Folha de S. Paulo


Paixão com juros

A coluna de domingo passado (24) sobre a independência do Banco Central despertou reações extremadas.

Um grupo se posicionou contra a alta dos juros e defendeu apaixonadamente a manutenção da taxa básica ou sua diminuição. Outro grupo defendeu posição oposta: demandou posição a favor do aumento dos juros, argumentando que foi erro gravíssimo não fazê-lo neste momento.

A leitura das mensagens dos dois grupos revela claros alinhamentos políticos. Os que defendiam a alta da taxa reclamavam por não haver críticas ao PT no texto. Já os que defendiam sua manutenção criticavam a "turma dos juros altos".

Houve também parcela expressiva de leitores que respondeu de forma precisa à mensagem central do artigo, sobre as vantagens de um BC independente e o caráter técnico de suas decisões.
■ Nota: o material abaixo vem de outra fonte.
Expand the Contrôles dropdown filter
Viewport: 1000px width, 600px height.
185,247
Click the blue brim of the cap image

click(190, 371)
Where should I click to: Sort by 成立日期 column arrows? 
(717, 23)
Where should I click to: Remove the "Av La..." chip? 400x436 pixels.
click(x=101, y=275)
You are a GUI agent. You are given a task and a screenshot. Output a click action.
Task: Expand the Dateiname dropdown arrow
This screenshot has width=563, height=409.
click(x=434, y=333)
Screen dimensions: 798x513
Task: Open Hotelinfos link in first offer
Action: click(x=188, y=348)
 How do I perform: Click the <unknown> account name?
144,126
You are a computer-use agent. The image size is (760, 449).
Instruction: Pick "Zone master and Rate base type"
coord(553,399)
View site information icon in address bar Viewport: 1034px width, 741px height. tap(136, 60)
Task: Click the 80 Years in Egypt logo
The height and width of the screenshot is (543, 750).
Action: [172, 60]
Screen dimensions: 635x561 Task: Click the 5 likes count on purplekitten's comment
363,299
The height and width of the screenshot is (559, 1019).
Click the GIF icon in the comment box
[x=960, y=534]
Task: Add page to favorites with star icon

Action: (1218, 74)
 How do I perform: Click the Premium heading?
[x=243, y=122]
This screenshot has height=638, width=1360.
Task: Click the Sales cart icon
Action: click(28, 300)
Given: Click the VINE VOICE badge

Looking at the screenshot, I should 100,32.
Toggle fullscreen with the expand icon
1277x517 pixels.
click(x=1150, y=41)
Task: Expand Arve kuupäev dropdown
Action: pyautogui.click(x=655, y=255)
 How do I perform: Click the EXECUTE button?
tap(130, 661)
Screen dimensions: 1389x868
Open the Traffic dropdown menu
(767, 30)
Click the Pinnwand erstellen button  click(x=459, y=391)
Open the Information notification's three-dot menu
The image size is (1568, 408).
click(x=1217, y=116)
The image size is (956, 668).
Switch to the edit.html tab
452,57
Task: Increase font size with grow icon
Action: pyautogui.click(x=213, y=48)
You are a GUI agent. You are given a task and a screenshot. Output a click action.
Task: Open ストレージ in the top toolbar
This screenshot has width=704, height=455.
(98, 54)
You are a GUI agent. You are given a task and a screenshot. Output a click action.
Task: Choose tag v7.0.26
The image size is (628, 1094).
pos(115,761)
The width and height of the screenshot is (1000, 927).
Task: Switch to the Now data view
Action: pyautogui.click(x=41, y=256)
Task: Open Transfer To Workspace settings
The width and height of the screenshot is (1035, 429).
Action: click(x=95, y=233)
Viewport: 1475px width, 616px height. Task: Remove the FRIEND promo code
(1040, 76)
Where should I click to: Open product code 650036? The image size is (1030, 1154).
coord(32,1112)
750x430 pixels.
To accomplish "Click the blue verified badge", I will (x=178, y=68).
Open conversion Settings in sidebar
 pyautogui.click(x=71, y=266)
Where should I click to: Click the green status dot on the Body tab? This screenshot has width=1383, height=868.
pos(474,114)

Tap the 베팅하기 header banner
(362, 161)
Mas as reações extremadas comprovam a alta politização da discussão sobre juros no Brasil. A dominância do viés político nas visões sobre a política monetária é um despropósito, mas mostra a necessidade da discussão do tema e a pertinência da independência.

Esse viés político e apaixonado é prejudicial à compreensão de um assunto técnico e nada apaixonante: a definição da taxa de juros mais adequada a cada momento da economia.

Uma das questões que precisam ser bem entendidas é o real significado da independência do BC. Ela se restringe basicamente à fixação dos mandatos dos diretores e do presidente do banco (que passam a não poder mais serem demitidos pelo presidente da República) e à sua liberdade de usar os instrumentos de política monetária para alcançar a meta de inflação.

A independência do BC, portanto, está a serviço da meta da inflação, que não é definida pelo banco, mas pelo Executivo. Cabe ao BC simplesmente cumprir a meta ou dar explicações à sociedade caso não tenha êxito. Além disso, é o presidente da Republica eleito que indica os diretores e o presidente do BC para serem aprovados pelo Senado.

Um dos grandes ganhos do país na década passada foi reconhecer o valor da inflação baixa e controlada, que beneficia todos os setores sociais, principalmente os de menor renda. Portanto é muito importante que o debate sobre a atuação do BC seja aprofundado para que a política monetária volte ao devido lugar.

Estudos abrangentes mostram que países com Banco Central independente têm inflação controlada e juros menores que países com BCs não independentes.

Quanto maior a percepção de que as decisões para se atingir a meta de inflação são técnicas e baseadas em modelos testados, maior a probabilidade de manter as expectativas e a inflação na meta com a menor taxa de juros possível.